Ziyaret etmeden önce internetten alabileceğiniz Jordan Pass adı verilen bilet ile ülkede yer alan yaklaşık 40 farklı müzeye ücretsiz olarak girebilirsiniz. Bu müzelerden birinin de meşhur Petra olduğunu unutmayın. Jordan Pass ile hem daha az para harcayıp, hem de bilet sırası beklemekten kurtulabilirsiniz.

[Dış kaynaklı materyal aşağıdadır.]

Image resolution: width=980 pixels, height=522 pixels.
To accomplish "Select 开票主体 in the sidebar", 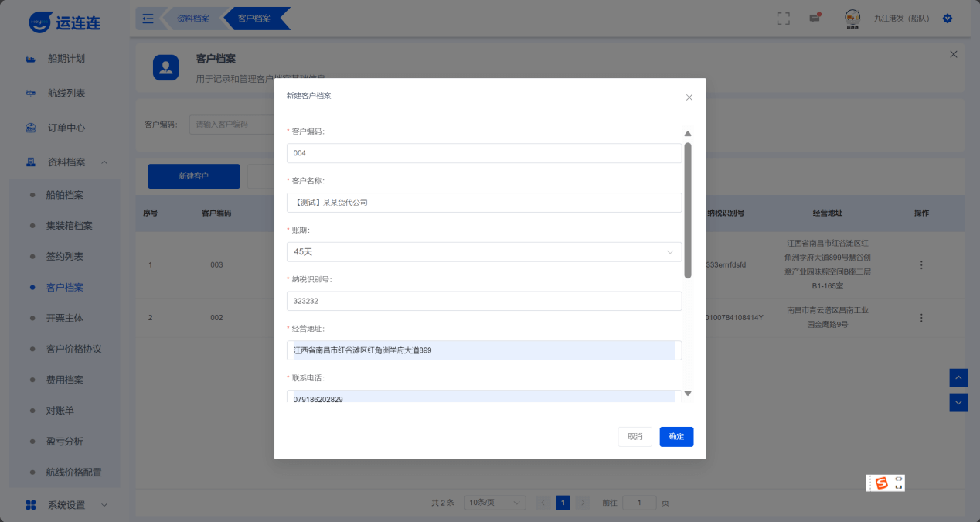I will point(65,318).
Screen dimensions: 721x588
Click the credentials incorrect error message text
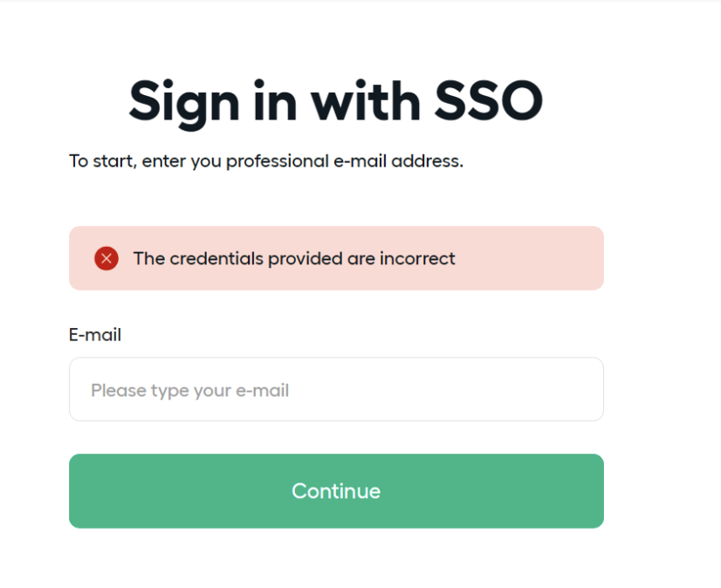pyautogui.click(x=294, y=259)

Başkent Amman’ın kuzeyine doğru 1 saatlik bir yolculukla; Jerash, Ajloun ve Umm Qais gibi meşhur tarihi bölgeleri ziyaret edebilirsiniz. Bu bölgede bilhassa Roma ve Bizans dönemlerinden kalma, Jerash yakınındaki antik kenti gezmenizi tavsiye ederiz. Amman’da ise Herkül Tapınağı ve antik Roma tiyatrosu birbirlerine birkaç dakika yürüme mesafesinde şehrin ortasında kalmış ihtişamlı tarihi eserlerden.
Falafeli deneyin
Ürdün yerel lezetleri ile de en az tarihi güzellikleri kadar kalbinize taht kuracak bir yer. Falafel ve humus yemek için Ürdün kralının da zaman zaman uğradığı Hashem restorana gidebilirsiniz. Çay da dahil dopdolu bir yemeği 25 TL’ye yiyebileceğiniz bu salaş restorana arada bir kralın da geldiğini unutmayın. Meşhur arap tatlıları içinse Naffsah Sweets adındaki ufak tatlıcıyı özel uğraşlar sonucu bulduk. Arap baklavaları çok tatmin etmese de, Antep fıstıklı mefruka tatlısını denemenizi tavsiye ederiz. Künefe ise denemeden ülkeden ayrılmamanız gereken bir diğer tatlı. Arap künefesinin en güzel çeşitlerinden ikisini bu tatlıcıda bulabilirsiniz.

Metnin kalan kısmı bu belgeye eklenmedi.